The wind warnings are all now cancelled in Oregon…as the wind has subsided. Take a look at that…the highest October wind gust we’ve seen here since a 70 mph gust in 1967. There was a gust to 52 mph on different wind equipment late October 1994, but that’s the problem with comparing historical windspeeds. It’s possible either this or that one was really the higher gust, but for sure it’s fair to say this is one of the two windiest October days I’ve seen in my lifetime here! That shows you how rare an October windstorm is in the valleys.
Other peak metro gusts…
Northern Willamette Valley…
A few things that stick out:
This was just an average “windstorm” for any winter here in the I-5 corridor EXCEPT that it happened in mid October! 44,000 PGE power outages at the peak
This was almost a perfect windstorm forecast for the metro area, both timing and speeds. Last night I said 45-55 mph, then dropped it to 40-50 mph at the last minute. That’s fine because only 3 of 7 metro area official reports made it to 50 mph. Very happy with the metro forecast.
COASTAL FORECAST BUST
Wow, this one was way off. Tillamook and Astoria had lighter gusts than Portland! It was widely forecast and promoted as a major storm for the Oregon Coast, even if it was wintertime. Not even close!
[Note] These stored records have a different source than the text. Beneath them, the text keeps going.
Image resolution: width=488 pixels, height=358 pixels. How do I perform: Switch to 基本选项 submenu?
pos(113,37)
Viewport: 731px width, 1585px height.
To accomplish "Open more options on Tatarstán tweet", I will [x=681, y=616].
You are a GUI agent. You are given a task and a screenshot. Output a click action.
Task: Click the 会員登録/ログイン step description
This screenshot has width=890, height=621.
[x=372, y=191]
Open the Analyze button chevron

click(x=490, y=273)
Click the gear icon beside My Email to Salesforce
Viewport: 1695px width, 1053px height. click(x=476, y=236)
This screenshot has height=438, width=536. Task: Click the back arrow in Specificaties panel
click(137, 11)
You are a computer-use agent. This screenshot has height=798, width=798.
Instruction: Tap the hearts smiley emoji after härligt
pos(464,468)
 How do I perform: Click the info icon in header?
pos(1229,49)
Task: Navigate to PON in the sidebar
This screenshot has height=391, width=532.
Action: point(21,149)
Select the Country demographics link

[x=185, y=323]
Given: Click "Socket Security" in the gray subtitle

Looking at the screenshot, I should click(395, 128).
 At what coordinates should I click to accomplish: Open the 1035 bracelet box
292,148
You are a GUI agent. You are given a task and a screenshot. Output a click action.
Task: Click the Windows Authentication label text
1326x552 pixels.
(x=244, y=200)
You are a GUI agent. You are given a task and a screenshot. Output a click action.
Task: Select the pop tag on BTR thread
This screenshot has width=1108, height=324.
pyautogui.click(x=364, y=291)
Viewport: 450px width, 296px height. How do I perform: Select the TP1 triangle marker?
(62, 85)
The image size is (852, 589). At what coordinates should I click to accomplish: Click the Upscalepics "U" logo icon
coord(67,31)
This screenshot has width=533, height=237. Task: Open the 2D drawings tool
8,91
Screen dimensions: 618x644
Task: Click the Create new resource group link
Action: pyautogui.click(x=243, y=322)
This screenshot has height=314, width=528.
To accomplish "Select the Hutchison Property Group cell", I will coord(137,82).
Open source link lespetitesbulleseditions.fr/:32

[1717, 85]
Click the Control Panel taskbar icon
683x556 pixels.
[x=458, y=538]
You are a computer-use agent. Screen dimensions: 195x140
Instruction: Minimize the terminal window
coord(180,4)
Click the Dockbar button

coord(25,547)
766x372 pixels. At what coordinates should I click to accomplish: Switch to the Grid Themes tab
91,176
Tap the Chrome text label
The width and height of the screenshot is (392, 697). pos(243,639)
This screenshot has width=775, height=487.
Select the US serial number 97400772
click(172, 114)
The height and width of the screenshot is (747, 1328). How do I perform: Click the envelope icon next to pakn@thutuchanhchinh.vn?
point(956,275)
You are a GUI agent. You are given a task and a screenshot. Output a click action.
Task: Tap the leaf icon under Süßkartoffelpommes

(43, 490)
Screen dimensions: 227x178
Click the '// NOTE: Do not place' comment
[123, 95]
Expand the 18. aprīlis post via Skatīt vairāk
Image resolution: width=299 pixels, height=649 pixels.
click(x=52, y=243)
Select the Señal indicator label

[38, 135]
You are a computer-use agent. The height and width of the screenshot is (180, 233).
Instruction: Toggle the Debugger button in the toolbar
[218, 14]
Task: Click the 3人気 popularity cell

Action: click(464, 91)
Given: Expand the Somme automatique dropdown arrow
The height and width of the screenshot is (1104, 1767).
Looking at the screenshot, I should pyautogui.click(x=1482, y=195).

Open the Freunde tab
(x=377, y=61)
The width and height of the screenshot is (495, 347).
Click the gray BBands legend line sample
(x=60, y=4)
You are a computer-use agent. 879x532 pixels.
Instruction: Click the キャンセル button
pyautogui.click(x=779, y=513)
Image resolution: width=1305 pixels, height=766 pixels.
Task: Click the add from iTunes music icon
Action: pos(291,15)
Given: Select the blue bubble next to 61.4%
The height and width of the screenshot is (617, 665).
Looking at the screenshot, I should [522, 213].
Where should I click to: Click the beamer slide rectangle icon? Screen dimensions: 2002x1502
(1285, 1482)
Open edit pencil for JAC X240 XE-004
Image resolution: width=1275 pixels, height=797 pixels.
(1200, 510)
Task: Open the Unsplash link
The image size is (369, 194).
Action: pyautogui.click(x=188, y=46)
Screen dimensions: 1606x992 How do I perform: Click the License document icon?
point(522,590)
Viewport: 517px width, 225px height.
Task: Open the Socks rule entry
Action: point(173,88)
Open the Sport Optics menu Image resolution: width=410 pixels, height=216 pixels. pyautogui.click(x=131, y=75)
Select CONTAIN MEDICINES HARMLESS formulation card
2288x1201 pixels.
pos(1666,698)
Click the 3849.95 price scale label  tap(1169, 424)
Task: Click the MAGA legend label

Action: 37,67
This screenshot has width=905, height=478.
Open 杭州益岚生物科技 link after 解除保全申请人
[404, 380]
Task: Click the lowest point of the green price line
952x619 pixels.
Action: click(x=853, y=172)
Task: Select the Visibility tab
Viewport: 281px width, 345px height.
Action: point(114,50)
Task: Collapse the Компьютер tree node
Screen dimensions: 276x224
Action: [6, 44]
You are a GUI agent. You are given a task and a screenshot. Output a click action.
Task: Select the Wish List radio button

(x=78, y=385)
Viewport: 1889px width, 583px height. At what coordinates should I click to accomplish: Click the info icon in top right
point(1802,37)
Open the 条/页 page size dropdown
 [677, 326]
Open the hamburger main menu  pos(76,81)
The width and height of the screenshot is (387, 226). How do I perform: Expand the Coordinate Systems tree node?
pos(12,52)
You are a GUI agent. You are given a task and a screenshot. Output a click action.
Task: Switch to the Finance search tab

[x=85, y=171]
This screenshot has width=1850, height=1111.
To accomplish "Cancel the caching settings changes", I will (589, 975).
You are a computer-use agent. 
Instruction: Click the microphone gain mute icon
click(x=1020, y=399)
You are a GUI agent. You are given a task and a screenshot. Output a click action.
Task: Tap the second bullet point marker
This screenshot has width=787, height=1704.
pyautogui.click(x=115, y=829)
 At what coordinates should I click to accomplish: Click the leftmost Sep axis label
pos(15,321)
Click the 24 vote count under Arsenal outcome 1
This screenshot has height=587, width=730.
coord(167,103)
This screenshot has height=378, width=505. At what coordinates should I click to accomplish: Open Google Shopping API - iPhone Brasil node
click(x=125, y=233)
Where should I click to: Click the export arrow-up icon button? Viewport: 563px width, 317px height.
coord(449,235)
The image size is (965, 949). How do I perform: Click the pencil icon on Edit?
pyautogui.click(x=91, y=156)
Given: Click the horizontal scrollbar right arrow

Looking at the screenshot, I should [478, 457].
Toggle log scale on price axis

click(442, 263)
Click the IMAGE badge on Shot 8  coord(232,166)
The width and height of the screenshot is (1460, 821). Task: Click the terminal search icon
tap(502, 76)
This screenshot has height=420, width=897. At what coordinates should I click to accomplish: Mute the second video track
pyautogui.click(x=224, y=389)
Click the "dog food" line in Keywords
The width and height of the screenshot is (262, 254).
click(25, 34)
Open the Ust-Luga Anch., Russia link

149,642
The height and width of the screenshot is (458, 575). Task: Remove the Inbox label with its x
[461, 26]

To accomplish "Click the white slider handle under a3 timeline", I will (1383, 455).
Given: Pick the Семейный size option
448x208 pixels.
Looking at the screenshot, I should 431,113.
Coastal cities were generally in the 50-65 mph range. We forecast 70-90, or even 70-100. Sure, that exposed tower out at Barview Jetty in Garibaldi hit 77, but that’s about it. The two big speeds in the 80s are up above 1,000′. By the way, Mary’s Peak west of Corvallis went over 100 mph, but that’s not unusual during a windstorm…that’s in the mountains.
What happened? The low tracked farther offshore, thus the south to north gradient was far weaker along the coastline. Check out the 6pm forecast (right now) from this morning’s WRF-GFS run:
Pressure should be under 970 millibars on that northwest section of the Olympic Peninsula. Instead the pressure is over 10 millibars higher! 981 mb right now at Forks, WA. That’s a huge difference. And check out the low well offshore, shown by the radar at Ocean Shores…
Right now there is an 18 millibar pressure gradient from Coos Bay to Forks. The forecast was for 28 millibars!
There was also that strong hing on the gradient field that the wind might be much more closely confined to the low center than normal…leftovers from it’s tropical days? Probably not but something to think about.
This storm stayed farther offshore and made a landfall farther north than expected = weaker wind at the coastline.